I wanted to infuse the joyful memories that I have growing up doing everything with my family for Christmas with the sense of belonging that I don’t have anymore. I still love Christmas, and I still love my family. But I wish they were more like the family that I dreamed up for Elena.

I loved that it really starts with Cora and Elena becoming friends first, and we get to see that connection build. What led you to write a romance between friends?

For me, a romance between friends is the most organic relationship I can imagine. I’m a little bit in love with almost everybody I consider a friend. It’s not a romantic love necessarily, because that just sounds exhausting. But I wanted to do this this way because that’s how all of my best relationships have ever formed. I wanted to share the joy of that experience with as many people as I could.
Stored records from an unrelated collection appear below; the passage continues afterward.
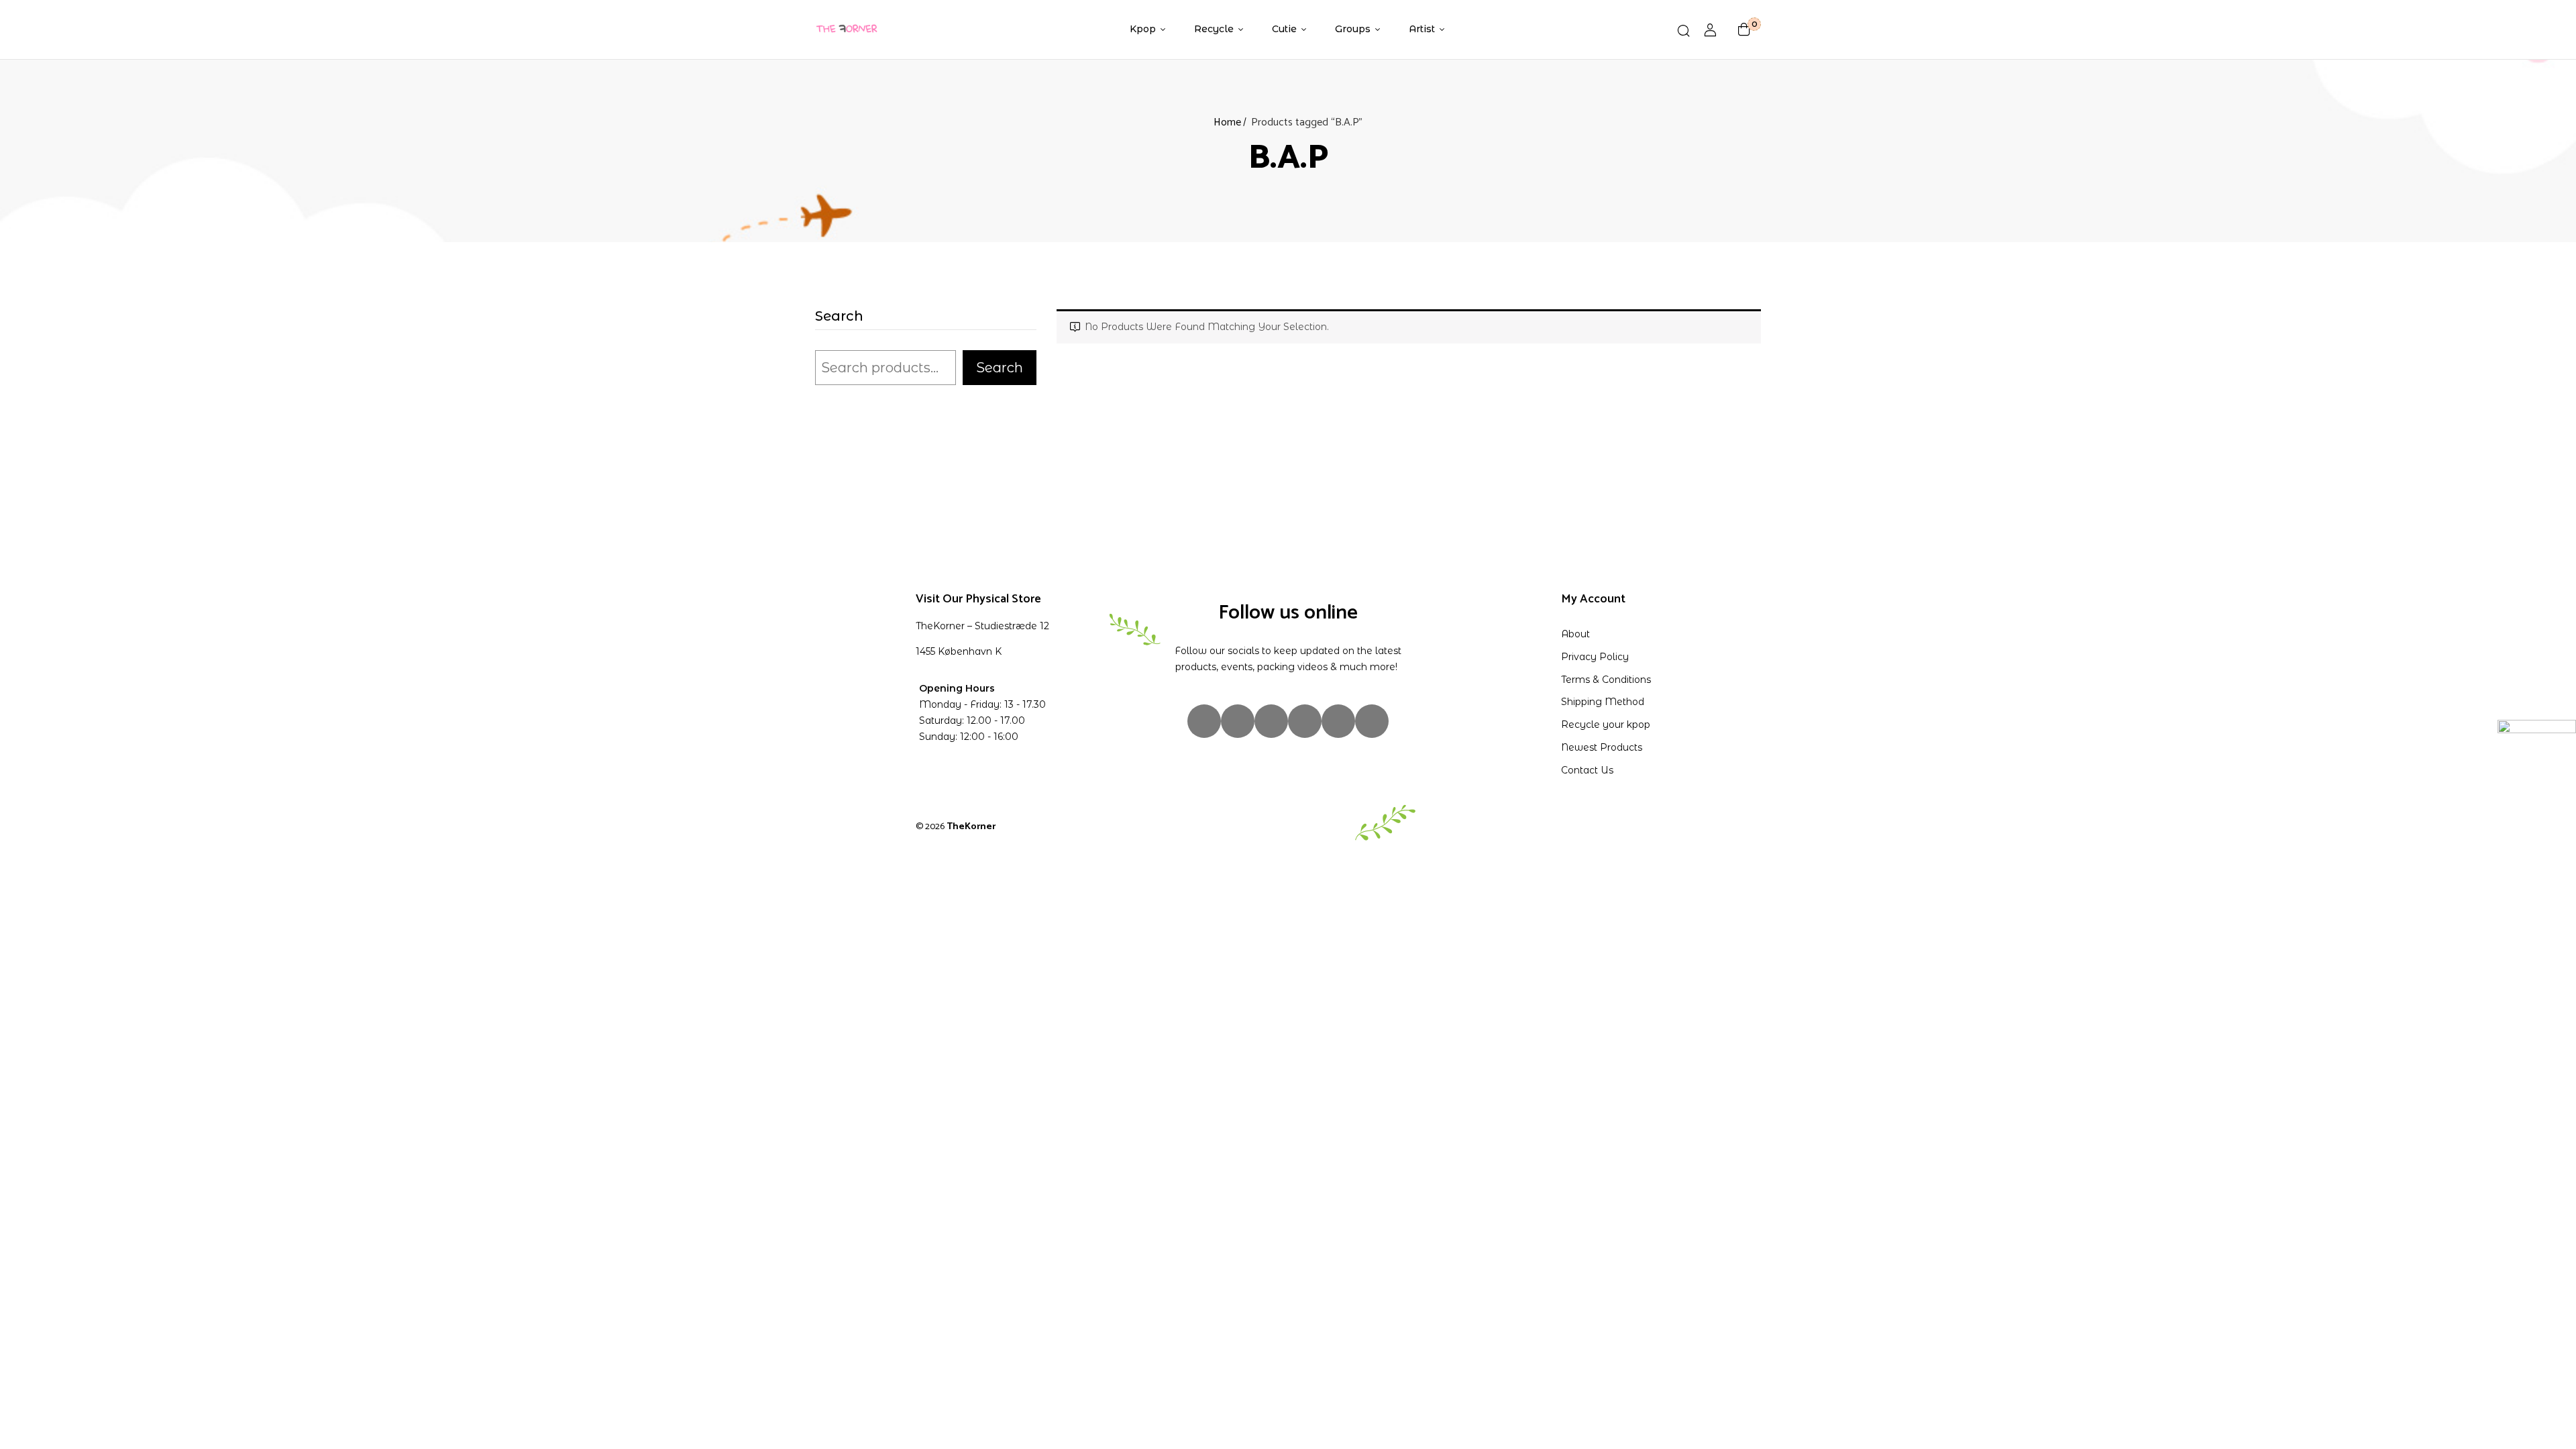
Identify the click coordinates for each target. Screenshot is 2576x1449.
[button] (1744, 29)
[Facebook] (1237, 721)
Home (1227, 122)
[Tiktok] (1271, 721)
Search (839, 316)
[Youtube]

If I had a theme song, it would probably be Someone New by Hozier. Seriously. That’s how I am.

I really appreciated the ADHD representation in the story, and the anxiety representation; it resonated for me as a neuroatypical reader, and felt very real. Can you talk a bit about writing neuroatypical characters?

Well, I’m really glad that it resonated for you, because the ADHD and anxiety representation in Learning Curves is entirely my own. I’m not entirely sure that I know how to write neurotypical characters, honestly. Their neurodivergent troubles are ones that I struggled with during college and while working, even while living at home with my family. They have a huge impact on how I relate to other people, and I know that it’s similar for lot of others. However, it’s not something that other people necessarily understand unless you spell it out for them.

Elena’s anxiety trigger, specifically loud noises, is one that’s pretty weird for me. I can sit in the stadium full of people, and have a professional marching band blaring in my face from 40 feet away and be completely fine. But if you put me in a room with four or five conversations going on? I start losing it. Stuff like this often doesn’t make sense to neurotypical readers, but yet stuff like that’s life-changing for us neurodivergent ones.

What’s next on the horizon for you?

Hopefully a lot of things!

I’m writing a short that will serve as an epilogue for Elena and Cora, which will go out via my newsletter as soon as it’s finished and edited. It takes the Christmas and turns the dial up. We get to see more family time, and what these two ladies are up to two years later. I hope you’ll love it as much as you loved Learning Curves.

I’m also in the middle of drafting a second world fantasy novella that’s a little longer than Learning Curves called A Knight to Remember. It was inspired by Zendaya’s 2018 Met Gala gown that looked like chainmail, and has turned into a sweet Fantasy Romance featuring a lady knight, a trans man sorcerer who’s also second in line for the throne, a cinnamon roll blacksmith, and a joyful non-binary tailor. I’m really proud of it as it is right now, and I can’t wait to have this out in the world.

And in the planning stage, I have a Wizard of Oz in Space retelling that I’m really looking forward to getting to write. And of course you can see snippets and sneak peeks of all of these on my Patreon for $1 a month.

More About Learning Curves

Learning Curves by Ceillie SimkissElena Mendez has always been career-first; with only two semesters of law school to go, her dream of working as a family lawyer for children is finally within reach. She can’t afford distractions. She doesn’t have time for love.

And she has no idea how much her life will change, the day she lends her notes to Cora McLaughlin.

A freelance writer and MBA student, Cora is just as career-driven as Elena. But over weeks in the library together, they discover that as strong as they are apart, they’re stronger together. Through snowstorms and stolen moments, through loneliness and companionship, the two learn they can weather anything as long as they have each other–even a surprise visit from Elena’s family.

From solitude to sweetness, there’s nothing like falling in love. College may be strict…but when it comes to love, Cora and Elena are ahead of the learning curve.